Wrong app! See, this is a Boid, and you have the app for the Flyt, or something. So you download the app — through the air! Like magic! And then enter your credit card information, which you hope won't be hacked, and your driver's license, which will be stored in a database with the password "passw0rd," and then you can unlock the thing and head off on your merry way.
Six months later, you get an e-mail about a data breach, and a year later someone takes out a mortgage in your name. It's like being 8 years old and getting a visit from Interpol:
"Son, have you been committing wire fraud in Greece?"

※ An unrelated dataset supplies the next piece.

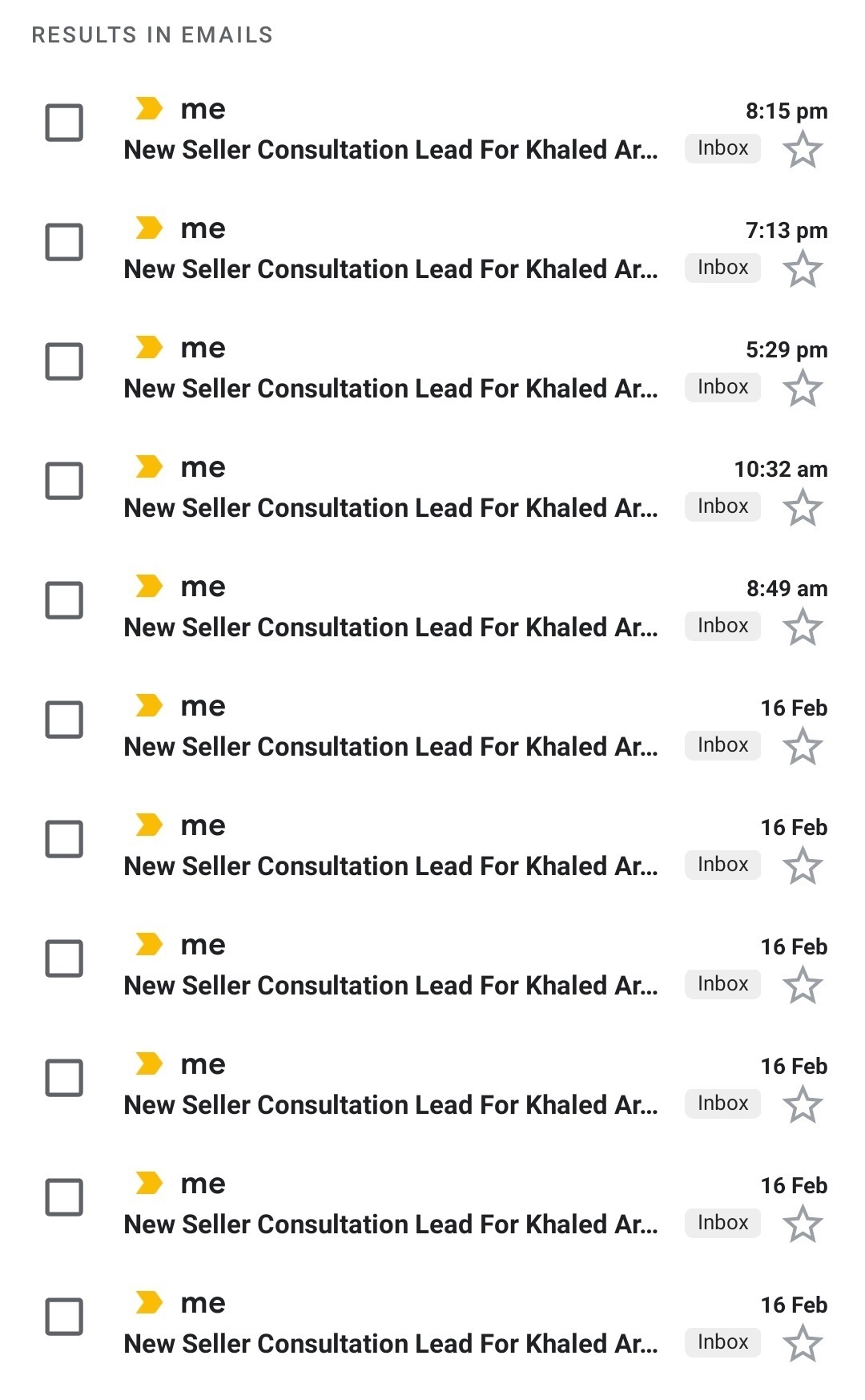Star the 8:49 am email
Screen dimensions: 865x1400
pyautogui.click(x=802, y=627)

"Uh ... no?" The man explains that someone has cloned your identity, and they suspect a data breach. But how?
"Have you ridden the 25-cent bucking horse ride outside of the Ben Franklin? We think that's where they're getting their data."
As with most things these days, we surrender all our info for a fleeting moment of excitement, and the scooters certainly provide that.
At first you feel quite vulnerable and fragile in traffic, like a newborn baby in a bison herd. After about two minutes, you think, "Oh, I got this," and you crank it up and go as fast as you can. You feel cool! Surely you look cool!